§ **EXTRAIT DU TEXTE**:

Vers un durcissement de la mobilisation Patrice Jeanne (FO)
« Tous les salariés vont payer la facture. Nous, on espère que la mobilisation va se durcir. D’après ce qu’a dit Nicolas Sarkozy pendant son intervention télévisée le 12 juillet, on aura beau défiler à 3 ou 4 millions, il ne changera pas d’avis, donc il ne nous laisse que le choix de bloquer l’économie du pays pour inverser le rapport de forces. Les syndicats se réuniront à la fin du mois d’août pour préparer la suite de la mobilisation. Il faut aller au-delà des manifestations et déclencher un mouvement qui paralysera la France, comme en 1995, en unissant tous les syndicats. »
"les carottes ne sont pas cuites", selon François Chérèque (CFDT)
Le secrétaire général de la CFDT, François Chérèque, a estimé lundi que "les carottes ne sont pas cuites" pour la réforme des retraites, affirmant que les syndicats peuvent "faire pression" sur les députés pour infléchir le projet de loi.
"A l’inverse de ce que j’entends, les carottes ne sont pas cuites : ce sont les députés qui font la loi, elle peut encore changer et on va faire pression sur les députés pour qu’ils changent cette loi" sur la réforme des retraites, a-t-il déclaré au micro de RFI.
Présenté mardi en Conseil des ministres, le projet de loi sur les retraites, qui prévoit le recul de l’âge légal de départ à 62 ans, est débattu à partir du 20 juillet à la commission des Affaires sociales de l’Assemblée nationale, avant d’être discuté en séance plénière à partir du 6 ou du 7 septembre.
"En démocratie, ce n’est pas le président de la République qui fait les lois, ce sont les députés", a martelé le secrétaire général de la CFDT, avant de souligner : "maintenant, le texte de loi n’appartient plus au gouvernement mais à l’Assemblée nationale".
"C’est la raison pour laquelle nous allons aller voir cet été tous les députés les uns après les autres. C’est eux qui vont prendre leurs responsabilités, on va leur rappeler que l’élection de 2012, ce n’est pas qu’une présidentielle c’est aussi une élection législative", a-t-il prévenu.
Interrogé sur les points sur lesquels le gouvernement s’est dit prêt à discuter (pénibilité, polypensionnés, carrière longues), le leader de la CFDT a répondu : "si cette loi provoque autant d’inégalités (...) s’il y a autant de défauts, c’est l’ensemble de la loi qu’il faut revoir".
"Mais inévitablement, tout ce que l’on pourra arracher dans le débat parlementaire, on le fera sur ces sujets-là", a-t-il ajouté.

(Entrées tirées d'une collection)
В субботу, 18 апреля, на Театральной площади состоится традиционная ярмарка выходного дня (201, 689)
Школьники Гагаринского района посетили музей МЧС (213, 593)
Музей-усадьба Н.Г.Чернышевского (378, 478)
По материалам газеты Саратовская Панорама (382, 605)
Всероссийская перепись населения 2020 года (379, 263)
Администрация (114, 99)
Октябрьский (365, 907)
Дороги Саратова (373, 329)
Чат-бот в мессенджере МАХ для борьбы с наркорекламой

§ **OBJECTIFS**:
1. Reprenez le passage de l'article sur la réforme des retraites qui commence aux mots « Présenté mardi en » et s'arrête après « du 7 septembre. », en remplaçant « Conseil des ministres » par « Conseil d'État ».
2. Condensez sous forme de liste le paragraphe de l'article sur la réforme des retraites qui commence par « Présenté mardi en Conseil des ministres », en gardant ses faits essentiels.

§ **RÉPONSES FOURNIES**:
1.
Présenté mardi en Conseil d'État, le projet de loi sur les retraites, qui prévoit le recul de l’âge légal de départ à 62 ans, est débattu à partir du 20 juillet à la commission des Affaires sociales de l’Assemblée nationale, avant d’être discuté en séance plénière à partir du 6 ou du 7 septembre.

2.
- Présentation du projet de loi sur les retraites : mardi, en Conseil des ministres.
- Mesure prévue : recul de l'âge légal de départ à 62 ans.
- Débat en commission des Affaires sociales de l'Assemblée nationale : à partir du 20 juillet.
- Discussion en séance plénière : à partir du 6 ou du 7 septembre.